**WORK REQUEST**: Look at each line of the listing. Copy those that hold the string "gear".

▶

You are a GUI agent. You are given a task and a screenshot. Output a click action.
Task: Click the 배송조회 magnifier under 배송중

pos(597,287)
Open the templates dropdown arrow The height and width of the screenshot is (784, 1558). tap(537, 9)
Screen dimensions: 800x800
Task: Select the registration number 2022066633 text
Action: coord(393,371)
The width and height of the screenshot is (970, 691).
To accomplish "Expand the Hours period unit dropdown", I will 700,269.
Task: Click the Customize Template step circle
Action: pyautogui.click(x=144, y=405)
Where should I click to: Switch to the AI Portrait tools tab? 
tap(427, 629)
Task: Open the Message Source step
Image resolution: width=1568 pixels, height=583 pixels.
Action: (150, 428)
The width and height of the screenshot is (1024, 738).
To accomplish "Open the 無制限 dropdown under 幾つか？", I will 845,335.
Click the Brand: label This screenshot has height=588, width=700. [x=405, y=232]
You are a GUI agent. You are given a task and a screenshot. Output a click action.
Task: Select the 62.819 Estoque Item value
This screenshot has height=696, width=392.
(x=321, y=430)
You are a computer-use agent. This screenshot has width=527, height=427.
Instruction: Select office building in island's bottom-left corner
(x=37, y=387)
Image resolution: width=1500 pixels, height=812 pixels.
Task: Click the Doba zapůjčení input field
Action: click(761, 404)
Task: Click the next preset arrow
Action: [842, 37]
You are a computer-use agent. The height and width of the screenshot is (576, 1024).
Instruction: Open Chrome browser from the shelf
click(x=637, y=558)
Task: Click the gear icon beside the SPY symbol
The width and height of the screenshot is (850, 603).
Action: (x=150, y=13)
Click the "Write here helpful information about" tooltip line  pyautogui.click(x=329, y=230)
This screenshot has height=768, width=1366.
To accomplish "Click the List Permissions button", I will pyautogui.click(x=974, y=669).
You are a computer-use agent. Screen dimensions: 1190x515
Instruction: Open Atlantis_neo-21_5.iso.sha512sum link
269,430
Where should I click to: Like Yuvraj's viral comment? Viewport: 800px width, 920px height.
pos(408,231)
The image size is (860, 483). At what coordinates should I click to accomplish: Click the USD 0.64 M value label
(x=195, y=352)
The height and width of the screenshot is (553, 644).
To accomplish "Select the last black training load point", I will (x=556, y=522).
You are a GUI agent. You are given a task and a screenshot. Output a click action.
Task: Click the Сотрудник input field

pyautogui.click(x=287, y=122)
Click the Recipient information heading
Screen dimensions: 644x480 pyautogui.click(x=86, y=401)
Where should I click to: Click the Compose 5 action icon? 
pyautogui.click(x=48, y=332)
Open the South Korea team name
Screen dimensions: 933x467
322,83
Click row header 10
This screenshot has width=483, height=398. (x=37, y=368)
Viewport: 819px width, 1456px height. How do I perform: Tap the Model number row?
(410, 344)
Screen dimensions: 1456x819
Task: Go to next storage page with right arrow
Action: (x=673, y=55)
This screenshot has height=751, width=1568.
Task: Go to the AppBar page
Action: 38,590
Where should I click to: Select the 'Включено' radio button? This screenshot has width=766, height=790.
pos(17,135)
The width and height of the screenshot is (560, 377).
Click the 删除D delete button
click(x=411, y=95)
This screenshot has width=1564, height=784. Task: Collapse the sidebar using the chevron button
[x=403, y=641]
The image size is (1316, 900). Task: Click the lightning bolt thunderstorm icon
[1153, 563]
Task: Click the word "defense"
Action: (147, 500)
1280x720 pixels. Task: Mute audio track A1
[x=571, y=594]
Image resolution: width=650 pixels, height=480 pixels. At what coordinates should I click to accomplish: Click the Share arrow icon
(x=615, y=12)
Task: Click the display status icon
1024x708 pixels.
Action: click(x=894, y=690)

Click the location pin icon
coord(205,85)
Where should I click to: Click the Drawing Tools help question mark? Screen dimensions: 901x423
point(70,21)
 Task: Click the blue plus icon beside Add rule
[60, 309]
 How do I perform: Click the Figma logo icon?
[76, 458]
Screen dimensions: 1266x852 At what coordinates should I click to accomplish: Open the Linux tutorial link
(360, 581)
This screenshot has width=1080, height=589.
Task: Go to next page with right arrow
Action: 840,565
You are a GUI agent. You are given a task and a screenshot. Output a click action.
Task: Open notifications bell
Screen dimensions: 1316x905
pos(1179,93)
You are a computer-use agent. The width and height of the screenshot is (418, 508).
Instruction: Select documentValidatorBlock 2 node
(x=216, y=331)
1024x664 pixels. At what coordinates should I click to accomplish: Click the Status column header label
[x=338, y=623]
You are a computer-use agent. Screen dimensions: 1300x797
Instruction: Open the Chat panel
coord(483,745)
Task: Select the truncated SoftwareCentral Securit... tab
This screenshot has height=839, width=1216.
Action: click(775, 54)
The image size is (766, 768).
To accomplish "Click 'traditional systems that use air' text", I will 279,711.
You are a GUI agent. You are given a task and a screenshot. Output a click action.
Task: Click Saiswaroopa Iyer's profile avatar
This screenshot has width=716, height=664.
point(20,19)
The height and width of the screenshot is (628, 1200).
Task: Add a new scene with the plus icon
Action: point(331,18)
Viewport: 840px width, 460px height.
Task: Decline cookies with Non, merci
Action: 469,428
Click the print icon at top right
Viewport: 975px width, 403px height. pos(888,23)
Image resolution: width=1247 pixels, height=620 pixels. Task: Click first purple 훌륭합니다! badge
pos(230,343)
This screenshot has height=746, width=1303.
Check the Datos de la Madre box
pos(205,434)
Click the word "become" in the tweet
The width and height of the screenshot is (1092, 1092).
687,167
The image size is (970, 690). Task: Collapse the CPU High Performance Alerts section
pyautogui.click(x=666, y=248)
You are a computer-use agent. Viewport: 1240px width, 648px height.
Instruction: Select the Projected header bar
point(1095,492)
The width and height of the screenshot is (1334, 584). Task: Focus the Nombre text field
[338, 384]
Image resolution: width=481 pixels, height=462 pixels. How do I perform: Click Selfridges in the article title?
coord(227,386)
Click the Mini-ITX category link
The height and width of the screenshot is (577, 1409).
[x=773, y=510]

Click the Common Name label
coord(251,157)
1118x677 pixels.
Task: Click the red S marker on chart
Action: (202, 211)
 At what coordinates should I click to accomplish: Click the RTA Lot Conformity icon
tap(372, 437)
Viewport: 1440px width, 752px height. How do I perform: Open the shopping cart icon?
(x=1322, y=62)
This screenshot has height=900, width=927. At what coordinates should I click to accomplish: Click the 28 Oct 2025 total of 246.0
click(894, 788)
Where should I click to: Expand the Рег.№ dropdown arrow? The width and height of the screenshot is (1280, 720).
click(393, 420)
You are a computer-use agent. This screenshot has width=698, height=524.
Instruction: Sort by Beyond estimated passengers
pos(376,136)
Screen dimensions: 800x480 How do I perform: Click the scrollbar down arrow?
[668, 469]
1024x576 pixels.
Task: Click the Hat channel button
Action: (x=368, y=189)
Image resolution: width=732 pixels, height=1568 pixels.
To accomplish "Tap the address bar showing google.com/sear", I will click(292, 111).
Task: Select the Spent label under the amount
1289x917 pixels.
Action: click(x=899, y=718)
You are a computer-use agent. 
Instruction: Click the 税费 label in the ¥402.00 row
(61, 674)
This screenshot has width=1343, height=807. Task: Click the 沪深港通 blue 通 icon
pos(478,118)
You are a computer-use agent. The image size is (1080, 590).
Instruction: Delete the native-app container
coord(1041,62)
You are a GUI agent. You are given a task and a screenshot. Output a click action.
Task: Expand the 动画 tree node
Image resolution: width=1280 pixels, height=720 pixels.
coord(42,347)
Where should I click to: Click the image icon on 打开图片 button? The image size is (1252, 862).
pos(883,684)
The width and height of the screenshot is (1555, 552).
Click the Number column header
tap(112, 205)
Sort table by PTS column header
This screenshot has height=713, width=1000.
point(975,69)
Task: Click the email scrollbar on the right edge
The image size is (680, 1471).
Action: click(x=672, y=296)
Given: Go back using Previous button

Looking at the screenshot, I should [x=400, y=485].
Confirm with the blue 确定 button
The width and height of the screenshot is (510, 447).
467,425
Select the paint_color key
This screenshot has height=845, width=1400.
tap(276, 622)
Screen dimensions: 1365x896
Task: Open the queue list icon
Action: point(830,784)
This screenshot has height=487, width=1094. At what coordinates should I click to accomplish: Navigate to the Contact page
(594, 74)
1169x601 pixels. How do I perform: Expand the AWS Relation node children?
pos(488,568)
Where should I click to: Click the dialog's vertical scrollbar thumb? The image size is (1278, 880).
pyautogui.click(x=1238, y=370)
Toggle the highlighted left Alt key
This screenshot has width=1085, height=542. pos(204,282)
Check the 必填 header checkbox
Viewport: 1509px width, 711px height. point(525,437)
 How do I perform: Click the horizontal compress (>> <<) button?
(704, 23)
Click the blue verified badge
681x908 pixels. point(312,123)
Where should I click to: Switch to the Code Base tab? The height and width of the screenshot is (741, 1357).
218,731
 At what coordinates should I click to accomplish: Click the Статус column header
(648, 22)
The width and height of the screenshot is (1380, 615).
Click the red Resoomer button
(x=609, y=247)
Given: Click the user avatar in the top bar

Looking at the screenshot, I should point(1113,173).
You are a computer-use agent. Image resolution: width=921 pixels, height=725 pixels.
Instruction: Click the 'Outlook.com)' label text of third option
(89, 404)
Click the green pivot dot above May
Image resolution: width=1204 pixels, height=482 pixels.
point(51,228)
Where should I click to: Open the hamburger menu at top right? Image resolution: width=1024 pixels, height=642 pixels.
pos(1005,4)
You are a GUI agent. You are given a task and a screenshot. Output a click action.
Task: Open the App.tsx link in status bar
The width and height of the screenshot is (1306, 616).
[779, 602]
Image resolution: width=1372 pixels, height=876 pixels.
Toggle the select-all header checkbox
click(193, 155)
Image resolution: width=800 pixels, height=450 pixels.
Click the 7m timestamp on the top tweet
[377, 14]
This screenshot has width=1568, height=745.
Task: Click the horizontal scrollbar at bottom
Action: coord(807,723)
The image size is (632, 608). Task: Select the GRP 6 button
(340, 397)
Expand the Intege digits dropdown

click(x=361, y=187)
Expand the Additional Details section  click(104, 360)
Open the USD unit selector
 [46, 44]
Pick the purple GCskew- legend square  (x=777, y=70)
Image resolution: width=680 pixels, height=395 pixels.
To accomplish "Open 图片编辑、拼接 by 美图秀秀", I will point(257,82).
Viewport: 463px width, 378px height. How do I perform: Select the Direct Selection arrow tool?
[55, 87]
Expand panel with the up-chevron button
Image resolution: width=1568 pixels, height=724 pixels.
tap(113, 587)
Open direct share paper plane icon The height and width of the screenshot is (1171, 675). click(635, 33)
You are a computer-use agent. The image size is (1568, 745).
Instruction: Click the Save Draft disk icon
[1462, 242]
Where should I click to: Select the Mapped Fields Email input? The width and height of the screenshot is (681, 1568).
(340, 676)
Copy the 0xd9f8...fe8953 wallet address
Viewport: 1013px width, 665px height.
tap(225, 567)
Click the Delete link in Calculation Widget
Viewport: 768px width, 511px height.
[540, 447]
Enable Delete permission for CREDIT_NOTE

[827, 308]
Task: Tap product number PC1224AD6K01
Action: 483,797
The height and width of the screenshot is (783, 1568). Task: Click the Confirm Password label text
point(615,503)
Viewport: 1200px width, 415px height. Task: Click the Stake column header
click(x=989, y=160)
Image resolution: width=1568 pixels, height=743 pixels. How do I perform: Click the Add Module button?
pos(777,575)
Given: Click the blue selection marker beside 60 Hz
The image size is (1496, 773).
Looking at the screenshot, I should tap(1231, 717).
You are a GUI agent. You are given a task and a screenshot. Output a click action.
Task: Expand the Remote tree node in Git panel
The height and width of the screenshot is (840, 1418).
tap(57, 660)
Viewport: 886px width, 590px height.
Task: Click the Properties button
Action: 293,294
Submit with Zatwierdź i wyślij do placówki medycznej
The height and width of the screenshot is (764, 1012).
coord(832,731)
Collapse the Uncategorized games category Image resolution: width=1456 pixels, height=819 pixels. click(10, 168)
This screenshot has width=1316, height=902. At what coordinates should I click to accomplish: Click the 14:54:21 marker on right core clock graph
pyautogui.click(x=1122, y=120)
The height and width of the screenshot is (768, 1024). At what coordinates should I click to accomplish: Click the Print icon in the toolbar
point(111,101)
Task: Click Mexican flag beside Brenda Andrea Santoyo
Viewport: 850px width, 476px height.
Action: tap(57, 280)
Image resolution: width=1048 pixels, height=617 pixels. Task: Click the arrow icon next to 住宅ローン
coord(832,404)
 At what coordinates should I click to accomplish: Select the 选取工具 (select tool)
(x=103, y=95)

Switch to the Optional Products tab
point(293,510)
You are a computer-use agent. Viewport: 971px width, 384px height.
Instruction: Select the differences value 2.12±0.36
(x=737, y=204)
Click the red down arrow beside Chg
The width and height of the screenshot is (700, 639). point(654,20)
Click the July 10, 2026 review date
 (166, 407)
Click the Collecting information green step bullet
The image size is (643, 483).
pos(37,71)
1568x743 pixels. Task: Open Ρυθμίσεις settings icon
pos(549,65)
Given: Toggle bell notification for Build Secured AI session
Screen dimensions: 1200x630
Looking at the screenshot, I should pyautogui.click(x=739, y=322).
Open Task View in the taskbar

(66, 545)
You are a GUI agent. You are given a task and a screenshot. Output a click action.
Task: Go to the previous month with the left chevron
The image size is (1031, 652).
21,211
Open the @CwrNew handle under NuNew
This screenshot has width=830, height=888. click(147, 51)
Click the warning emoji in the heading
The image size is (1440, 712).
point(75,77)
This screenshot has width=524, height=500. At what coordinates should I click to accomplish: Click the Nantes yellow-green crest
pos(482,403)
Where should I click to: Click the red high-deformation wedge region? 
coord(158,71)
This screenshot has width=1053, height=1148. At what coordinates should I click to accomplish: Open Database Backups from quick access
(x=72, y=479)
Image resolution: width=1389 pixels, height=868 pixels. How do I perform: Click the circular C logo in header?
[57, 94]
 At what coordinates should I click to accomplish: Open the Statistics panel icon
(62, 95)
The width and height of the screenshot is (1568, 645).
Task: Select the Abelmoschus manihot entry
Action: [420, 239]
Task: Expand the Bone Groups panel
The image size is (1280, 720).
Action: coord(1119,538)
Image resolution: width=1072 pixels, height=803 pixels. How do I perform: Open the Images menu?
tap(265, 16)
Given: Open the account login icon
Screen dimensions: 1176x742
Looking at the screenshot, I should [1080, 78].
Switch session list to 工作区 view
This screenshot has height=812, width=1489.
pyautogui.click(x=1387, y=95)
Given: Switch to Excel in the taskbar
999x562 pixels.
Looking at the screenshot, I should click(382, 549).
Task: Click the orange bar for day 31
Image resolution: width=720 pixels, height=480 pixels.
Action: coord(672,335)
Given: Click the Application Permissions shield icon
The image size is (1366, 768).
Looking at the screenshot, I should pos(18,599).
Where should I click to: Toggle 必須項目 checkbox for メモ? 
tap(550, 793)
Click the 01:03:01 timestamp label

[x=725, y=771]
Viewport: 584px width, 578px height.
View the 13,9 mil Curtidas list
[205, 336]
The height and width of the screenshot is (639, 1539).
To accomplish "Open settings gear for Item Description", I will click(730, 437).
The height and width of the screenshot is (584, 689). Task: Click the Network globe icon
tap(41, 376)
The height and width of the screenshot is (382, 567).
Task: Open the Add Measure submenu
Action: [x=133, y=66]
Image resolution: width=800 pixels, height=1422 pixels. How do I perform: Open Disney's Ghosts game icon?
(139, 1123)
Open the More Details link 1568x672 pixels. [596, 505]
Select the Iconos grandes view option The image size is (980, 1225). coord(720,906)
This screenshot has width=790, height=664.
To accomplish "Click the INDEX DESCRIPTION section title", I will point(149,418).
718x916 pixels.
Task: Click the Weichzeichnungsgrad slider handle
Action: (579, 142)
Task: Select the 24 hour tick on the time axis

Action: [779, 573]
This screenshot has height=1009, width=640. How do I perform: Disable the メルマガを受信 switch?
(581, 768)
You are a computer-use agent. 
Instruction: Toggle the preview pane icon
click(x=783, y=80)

◀

**TASK OUTPUT**:
Task: Click the gear icon beside the SPY symbol
To accomplish "Open settings gear for Item Description", I will click(730, 437).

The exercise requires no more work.